Provided entries:

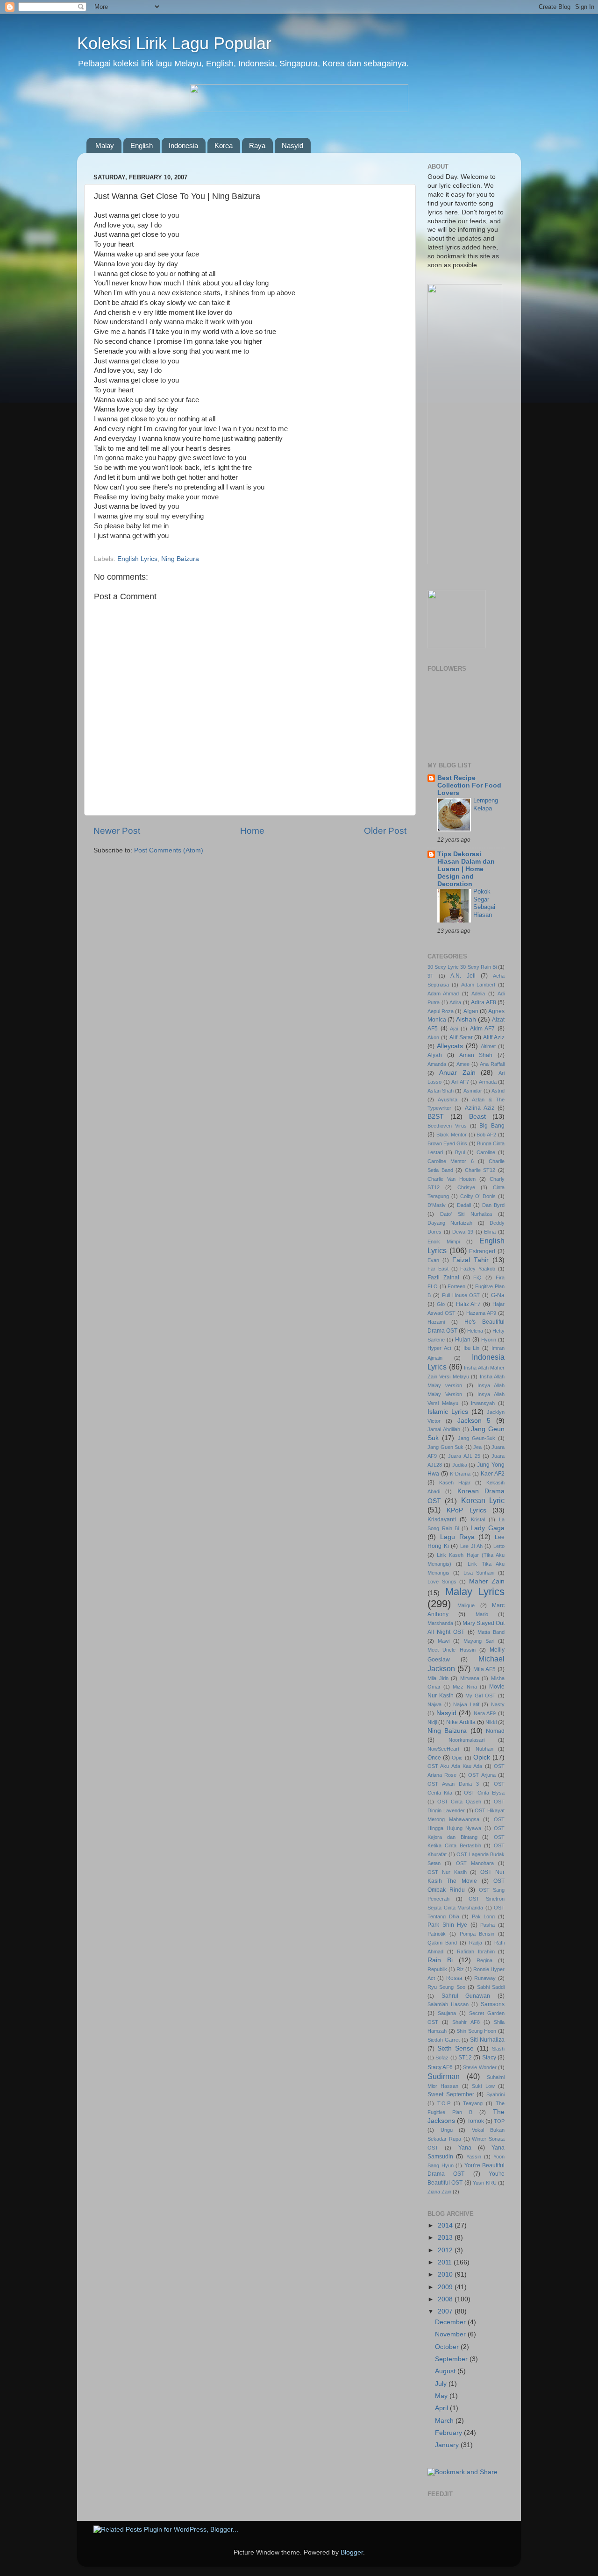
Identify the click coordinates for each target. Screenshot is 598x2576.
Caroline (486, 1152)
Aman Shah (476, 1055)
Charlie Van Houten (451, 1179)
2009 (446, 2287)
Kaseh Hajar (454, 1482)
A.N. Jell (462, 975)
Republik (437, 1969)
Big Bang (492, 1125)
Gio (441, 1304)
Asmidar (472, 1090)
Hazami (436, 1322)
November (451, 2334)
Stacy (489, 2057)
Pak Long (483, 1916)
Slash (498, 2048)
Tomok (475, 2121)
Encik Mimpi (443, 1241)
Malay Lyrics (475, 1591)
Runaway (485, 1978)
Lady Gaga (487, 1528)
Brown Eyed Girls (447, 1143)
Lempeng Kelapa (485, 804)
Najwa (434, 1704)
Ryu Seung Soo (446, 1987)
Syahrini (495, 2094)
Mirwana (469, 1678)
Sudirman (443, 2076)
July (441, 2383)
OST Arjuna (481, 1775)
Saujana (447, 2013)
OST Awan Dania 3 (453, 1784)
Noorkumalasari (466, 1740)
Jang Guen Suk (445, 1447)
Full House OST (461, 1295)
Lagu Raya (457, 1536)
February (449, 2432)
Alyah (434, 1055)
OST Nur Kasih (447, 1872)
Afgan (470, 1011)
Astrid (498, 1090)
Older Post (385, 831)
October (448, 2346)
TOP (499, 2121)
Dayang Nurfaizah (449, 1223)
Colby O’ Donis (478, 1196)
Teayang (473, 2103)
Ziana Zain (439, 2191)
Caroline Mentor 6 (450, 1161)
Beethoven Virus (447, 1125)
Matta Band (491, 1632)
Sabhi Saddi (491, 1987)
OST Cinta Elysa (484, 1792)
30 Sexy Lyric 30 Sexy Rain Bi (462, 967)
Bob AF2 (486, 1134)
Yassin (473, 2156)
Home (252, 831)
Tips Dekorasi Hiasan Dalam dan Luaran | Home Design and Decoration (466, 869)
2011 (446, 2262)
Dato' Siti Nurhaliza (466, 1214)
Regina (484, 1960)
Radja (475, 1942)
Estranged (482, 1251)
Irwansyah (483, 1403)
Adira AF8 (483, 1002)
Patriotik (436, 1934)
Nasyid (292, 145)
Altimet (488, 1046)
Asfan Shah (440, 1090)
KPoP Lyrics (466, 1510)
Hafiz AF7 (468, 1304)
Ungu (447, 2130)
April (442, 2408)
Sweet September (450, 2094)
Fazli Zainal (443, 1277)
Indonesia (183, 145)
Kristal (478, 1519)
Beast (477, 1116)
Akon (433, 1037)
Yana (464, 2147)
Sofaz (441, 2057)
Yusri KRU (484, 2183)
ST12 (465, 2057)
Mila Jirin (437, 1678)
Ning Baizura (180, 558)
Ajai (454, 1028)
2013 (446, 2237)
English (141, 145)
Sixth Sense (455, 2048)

What is required:
Copy nothing but the lines from the top of the material through the line holding "Yassin (473, 2156)", exactly as written; omit pictures.

Exercise output:
Identify the click coordinates for each target. Screenshot is 598x2576.
Caroline (486, 1152)
Aman Shah (476, 1055)
Charlie Van Houten (451, 1179)
2009 (446, 2287)
Kaseh Hajar (454, 1482)
A.N. Jell (462, 975)
Republik (437, 1969)
Big Bang (492, 1125)
Gio (441, 1304)
Asmidar (472, 1090)
Hazami (436, 1322)
November (451, 2334)
Stacy (489, 2057)
Pak Long (483, 1916)
Slash (498, 2048)
Tomok (475, 2121)
Encik Mimpi (443, 1241)
Malay Lyrics (475, 1591)
Runaway (485, 1978)
Lady Gaga (487, 1528)
Brown Eyed Girls (447, 1143)
Lempeng Kelapa (485, 804)
Najwa (434, 1704)
Ryu Seung Soo (446, 1987)
Syahrini (495, 2094)
Mirwana (469, 1678)
Sudirman (443, 2076)
July (441, 2383)
OST Arjuna (481, 1775)
Saujana (447, 2013)
OST Awan Dania 3 (453, 1784)
Noorkumalasari (466, 1740)
Jang Guen Suk (445, 1447)
Full House OST (461, 1295)
Lagu Raya (457, 1536)
February (449, 2432)
Alyah (434, 1055)
OST Nur Kasih (447, 1872)
Afgan (470, 1011)
Astrid (498, 1090)
Older Post (385, 831)
October (448, 2346)
TOP (499, 2121)
Dayang Nurfaizah (449, 1223)
Colby O’ Donis (478, 1196)
Teayang (473, 2103)
Ziana Zain (439, 2191)
Caroline Mentor 6 (450, 1161)
Beethoven Virus (447, 1125)
Matta Band (491, 1632)
Sabhi Saddi (491, 1987)
OST Cinta Elysa (484, 1792)
30 Sexy Lyric 30 Sexy Rain Bi (462, 967)
Bob AF2 (486, 1134)
Yassin (473, 2156)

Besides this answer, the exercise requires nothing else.